Never Have, Never WillI understand and know that there are many reasons that people will cheat or stray from their committed relationships.
And by no means would I begin to judge those that do, its not my business.
But in my own mind and sense of morale it is not something I am capable of doing.
Not something that I could live with morally speaking.
The guilt and knowledge of the potential hurt that I could cause the other person would literally eat me alive.
Upon entering the dating world I encountered many guys who were cheated on.
And the damage that it had caused was so apparent it broke my heart.
Good men, with big hearts, in so much pain that they cannot see past it.
My own guy that I have been with for the last three months being one of them.
And each time he shares his story, the hurt and pain is so apparent.
My heart just aches.
As I silently listen to him talk and view the pain in his eyes.
We talk often of the the effects our previous broken marriages have had on us.

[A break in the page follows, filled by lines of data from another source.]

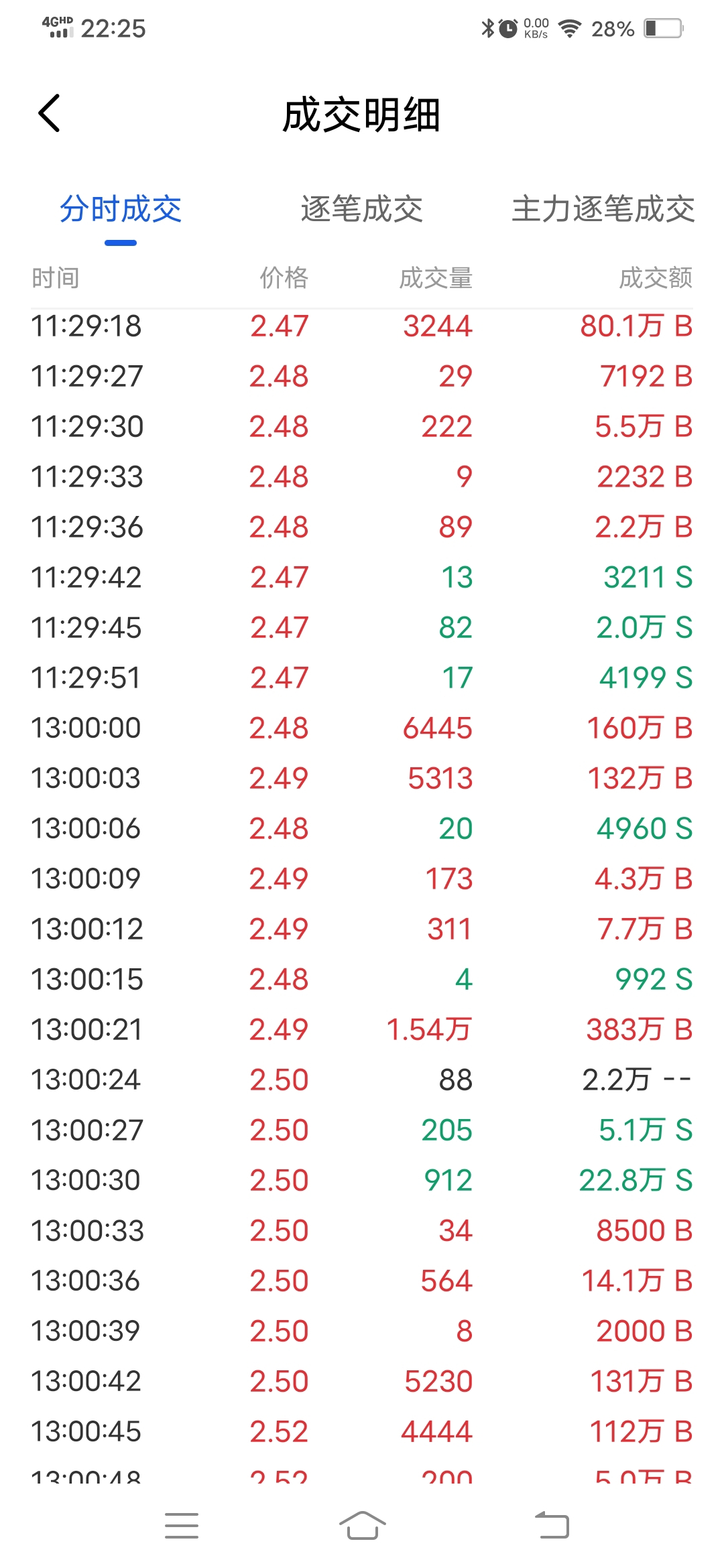The width and height of the screenshot is (724, 1568).
Task: Tap the alarm clock status icon
Action: [x=509, y=29]
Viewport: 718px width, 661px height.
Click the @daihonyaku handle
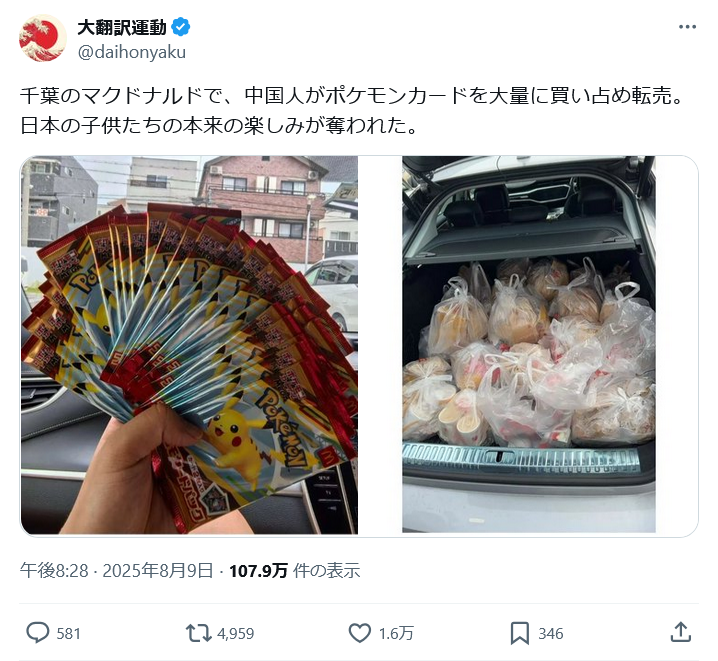click(x=132, y=52)
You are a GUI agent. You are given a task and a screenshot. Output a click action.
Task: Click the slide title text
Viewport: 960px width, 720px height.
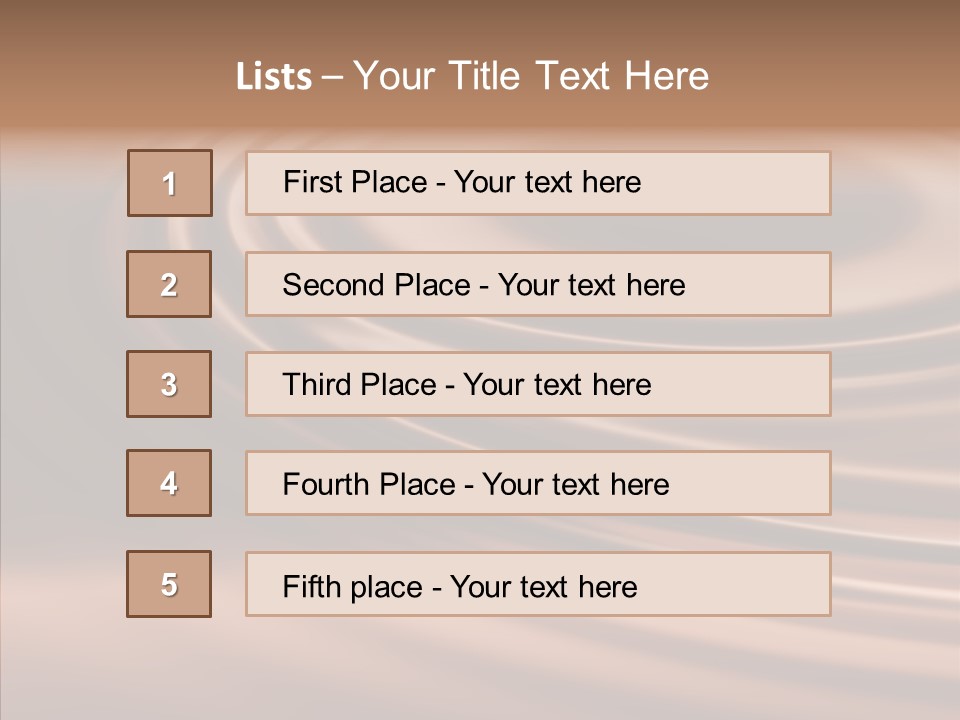[472, 76]
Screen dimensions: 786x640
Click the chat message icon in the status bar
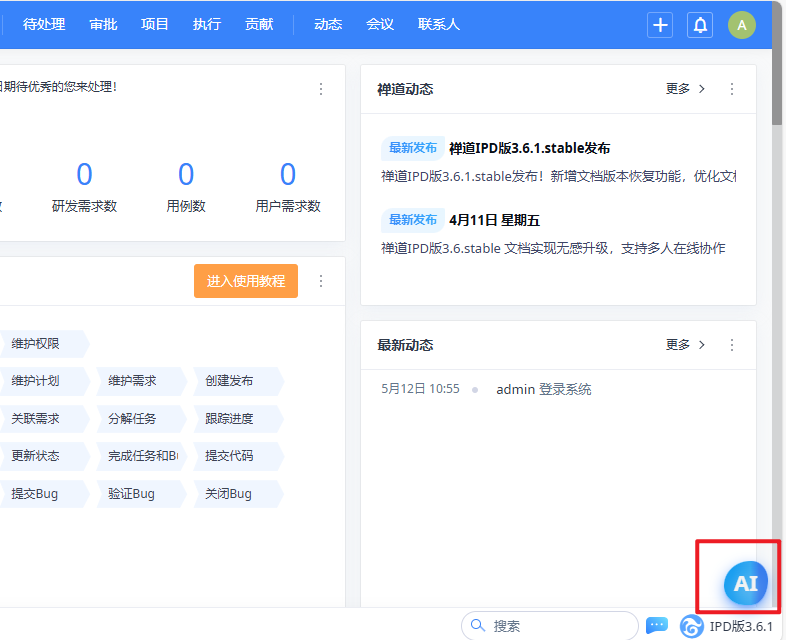tap(657, 626)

We talk of our parents and there long standing marriages.
We talk of the people we see in public that are obviously committed.
We talk of the meaning of our vows when we said them.
In our hearts we both still believe in those words.......
BUT the pain of having those words thrown back in our face.
Puts a barrier between us.
One that I understand very well.....
For neither one of us wishes to be hurt in that way again.
So as I listen to his words and hear the pain in his words.
An overwhelming instinct to hold him in my arms and whisper in his ear.
"It's ok to trust me with your heart, let her go and let me in."
I have never cheated on my partners, through all the crap and issues we endured.
I remained loyal. And being in a relationship with someone who has been hurt that way,
I know that I never could.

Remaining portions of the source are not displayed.